Okta greenshoe exercised, lifts five-year convertibles to $345 million

By Marisa Wong

Morgantown, W.Va., Feb. 27 – The initial purchasers of Okta Inc.’s offering of 0.25% convertible senior notes due 2023 exercised their $45 million over-allotment option in full on Feb. 23, according to an 8-K filed Tuesday with the Securities and Exchange Commission.

This brings the total size of the issue to $345 million. Okta priced $300 million of the five-year convertible notes on Feb. 22 at par with a coupon of 0.25% and an initial conversion premium of 35%.

Pricing came at the rich end of talk for a coupon of 0.25% to 0.75% and richer than talk for an initial conversion premium of 27.5% to 32.5%.

Goldman Sachs & Co., Morgan Stanley & Co. LLC and J.P. Morgan Securities LLC are joint bookrunners for the Rule 144A deal.

The notes are non-callable.

There is standard dividend and takeover protection. Holders may require Okta to repurchase the notes at par plus accrued interest upon a fundamental change, according to a prior announcement.

The notes will be settled in cash, shares or a combination of both at the company’s option.

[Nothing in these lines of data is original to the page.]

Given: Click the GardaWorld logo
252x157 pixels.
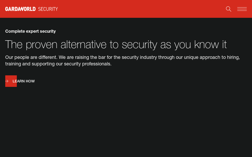Looking at the screenshot, I should coord(20,9).
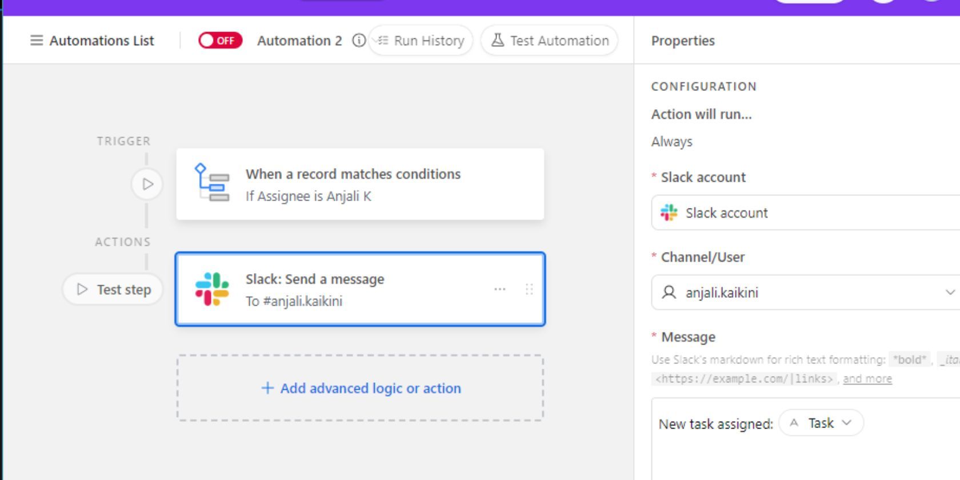Switch to the Automations List view
960x480 pixels.
point(102,40)
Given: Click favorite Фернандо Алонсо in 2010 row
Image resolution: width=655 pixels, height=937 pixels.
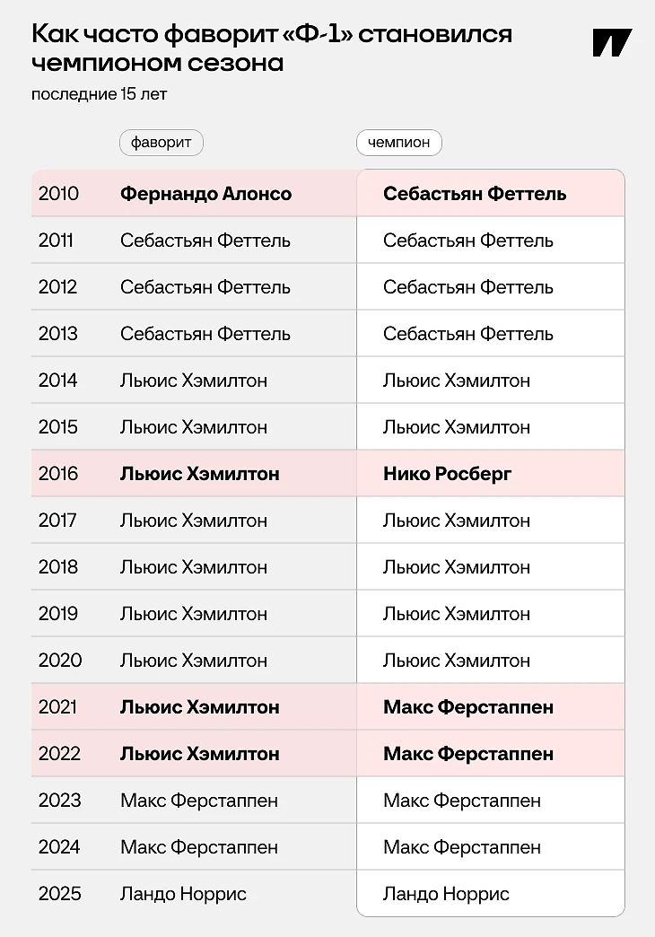Looking at the screenshot, I should pyautogui.click(x=205, y=194).
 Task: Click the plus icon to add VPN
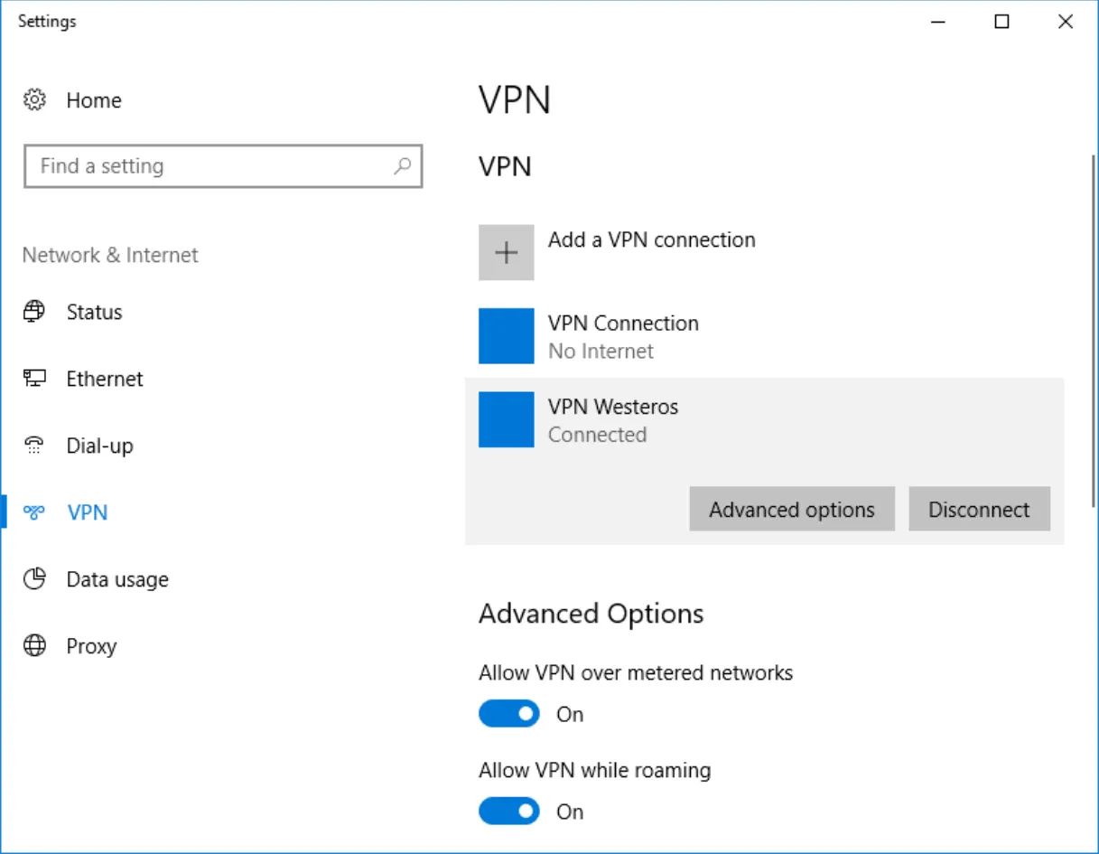tap(507, 253)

In connection with the pricing, Okta entered into convertible note hedge transactions that will cover the number of shares underlying the convertible notes, as previously reported.

Okta also sold warrants for the purchase of up to the same number of shares of common stock. The warrants have a strike price of $68.06, which represents a premium of 90% from the company’s perspective.

Proceeds will be used for general corporate purposes.

Okta is a San Francisco-based enterprise identity provider. The Okta Identity Cloud connects enterprises with their employees, partners and customers.